--- SELECTED PASSAGE ---
--------------------------------
In the latest in our series on great clans of Scotland James Irvine Robertson considers the Mackenzies

In England the aristocracy, if grand enough, may be able to claim some ancestor who came over in 1066 with William the Conqueror. The Highland clans routinely trace back another 500 years to the kings of Dalriada or Columba and thence back to the kings of Ireland. But the Mackenzies reckon they can do better still. They go back to the gods. This will prove most interesting when put to the test of modern DNA research.

The god was the pagan Celtic deity Cernunnos, the Horned One, whose Gaelic name was Coinneach, the Bright One. The Chief of the Clan is called Caber Feidh, Stag Antlers, which refers back to this divine progenitor.

Amildly less intimidating descent would have the clan trace itself no further than the Karnones, the tribe of Picts who were the first people to ‘make smoke’ in the ancient earldom of Ross in the North, and the royal house of Lorne. The likelihood is that the family come from a son of the ancient earls of Ross.

The first charter to their heartland, the beautiful lands of Kintail now owned by the National Trust for Scotland, came in 1266 and was a reward given for joining King Alexander III in repelling the invasion of Haco, King of Norway.

The third baron of Kintail was Coinneach MacCoinneach (Kenneth, son of Kenneth) and this became Mackenzie in English. The ‘z’ should actually be a ‘y’ representing a consonant which gave an ‘ing’ sound. Acouple of centuries ago the name would be pronounced Mackingie. The same letter appeared in the surname Menzies which is still pronounced ‘Mingis’ by Scots.

Even before the final downfall of the Lords of the Isles who latterly held the earldom of Ross, the Mackenzies were one of the most powerful clans in Scotland. In 1427 the seventh chief, Alexander, was said to have an army of 2,000 and this was the instrument which defeated the last Earl of Ross.

The clan had fought with Bruce at Bannockburn and survived the catastrophe of the battle of Flodden in 1513 when James IV and much of the aristocracy of the nation died. By the 17th century their lands stretched from coast to coast across Northern Scotland as well as the great Isle of Lewis and, in 1623, the chief became the Earl of Seaforth, taking his title from a sea loch on the island.

By the 18th century Seaforth could field 2,500 men and was one of the four great magnates who ran the Highlands on behalf of the state; the others were Huntly in the east, Argyll in the west and Atholl in the south.

In general, the clan was loyal in its support to the Stuart kings and received many charters to new lands from them. Unlike some Highland families, the Mackenzies knew the value of the law and their forces were followed by lawyers who secured their conquests by charter. The clan remained loyal to the Stuarts after James VII & II lost the British throne in 1688. The Earl of Seaforth was exiled after the Rising of 1715 and was one of the leaders of the rebels in 1719 when a force landed in Kintail. That most romantic of Scottish island castles, Eilean Donan, was the Mackenzie stronghold in the west but, alas, although virtually impregnable to land-based forces, it crumbled before a British frigate and its battery of 32 pound guns.

In 1745, Seaforth kept largely out of trouble and the clan’s forces were led by the Earl of Cromartie. They stayed in the north guarding the Prince’s flank against the Sutherlands and other clans who supported the government.
--------------------------------
--- WHAT TO DO ---
[a] Translate this sentence from the Mackenzie passage into Spanish: "The god was the pagan Celtic deity Cernunnos, the Horned One, whose Gaelic name was Coinneach, the Bright One."
[b] Please reproduce the Mackenzie passage word for word from "Amildly less intimidating" up to and including "King of Norway.".
[c] Write the next part of the Mackenzie passage, picking up after its final sentence.
Nothing here needs the records.

--- AVAILABLE DATA ---
--------------------------------
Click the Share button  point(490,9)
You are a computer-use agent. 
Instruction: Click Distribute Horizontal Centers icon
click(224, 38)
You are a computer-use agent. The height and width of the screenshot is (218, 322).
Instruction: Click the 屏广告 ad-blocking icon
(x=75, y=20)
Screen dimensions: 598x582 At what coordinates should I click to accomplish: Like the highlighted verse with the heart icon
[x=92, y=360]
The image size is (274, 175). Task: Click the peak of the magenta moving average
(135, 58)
--------------------------------
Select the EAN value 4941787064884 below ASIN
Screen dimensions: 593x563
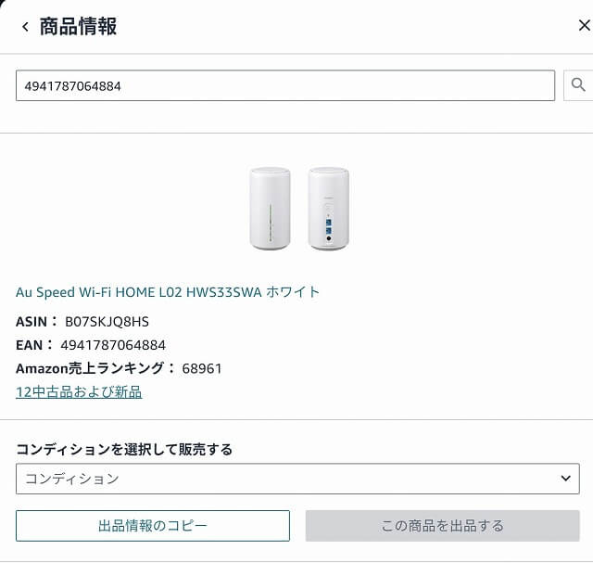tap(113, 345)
--------------------------------
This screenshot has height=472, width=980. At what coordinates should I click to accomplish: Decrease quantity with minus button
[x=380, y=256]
--------------------------------
--- WRITTEN RESPONSES ---
[a] El dios era la deidad celta pagana Cernunnos, el Astado, cuyo nombre gaélico era Coinneach, el Brillante.

[b]
Amildly less intimidating descent would have the clan trace itself no further than the Karnones, the tribe of Picts who were the first people to ‘make smoke’ in the ancient earldom of Ross in the North, and the royal house of Lorne. The likelihood is that the family come from a son of the ancient earls of Ross.

The first charter to their heartland, the beautiful lands of Kintail now owned by the National Trust for Scotland, came in 1266 and was a reward given for joining King Alexander III in repelling the invasion of Haco, King of Norway.

[c]
Cromartie was sentenced to death for his part in the Rising. His wife fainted away as she pleaded with the King for his life. A reprieve was granted but his estates were forfeited. They were returned to his heir in 1784.

The Seaforth family are inextricably linked to the most famous of all those who possessed Second Sight, that unlucky ability to predict the future. Kenneth Odhar, the Brahan Seer, lived in the late 16th century and had already built a formidable reputation for the accuracy of his prophecies when he was summoned to Brahan Castle by the Countess of Seaforth. The earl was in France and she feared for his safety. Her husband was in good health, said the seer, and when further pressed by the Countess added that he was making love to another woman.

The enraged Countess burned him alive in a barrel of tar, a possibility one would have thought the seer might have foreseen, but before he died Kenneth cursed the family.

The curse was remarkable in its detail and said to have been well-known throughout the Highlands and believed.

“I see a chief, the last of his house, both deaf and dumb. He will be the father of four fair sons, all of whom he will follow to the tomb. He will live careworn and die mourning, knowing that the honours of his line are to be extinguished for ever.

And as a sign by which it may be known that these things are coming to pass, there shall be four great lairds in the days of the last deaf and dumb Seaforth – Gairloch, Chisholm, Grant and Raasay – of whom one shall be buck-toothed, another hare-lipped, another half-witted, and the fourth a stammerer. Chiefs distinguished by these personal marks shall be allies and neighbours of the last Seaforth; and when he looks around him and sees them, he may know that his sons are doomed to death, that his broad lands shall pass away to the stranger, and that his race shall come to an end.”

Born in 1754, the last Lord Seaforth had scarlet fever as a boy and became stone deaf. His speech was seriously impaired. Yet he raised a regiment for the British Army in 1778 – the 72nd – and the clan produced another regiment, the 78th in 1793.

Both had distinguished records fighting against Napoleon and in wars throughout the 19th century. Today they have been amalgamated into the Queen’s Own Highlanders. Lord Seaforth was a enthusiastic patron of the arts and sciences. In 1800 he went out to Barbados as Governor, and in 1808 he was made a Lieutenant-General.

He had his four sons – and six daughters. He saw his neighbouring lairds – buck-toothed, hare-lipped, half-witted, and stammering. He saw his sons die one by one, the last, the member of parliament for Ross-shire in 1814 a few months before his broken father followed him to the grave.

The Chief of Clan Mackenzie is the 5th Earl of Cromartie who, along with the Mackenzies of Gairloch, still owns estates in clan country.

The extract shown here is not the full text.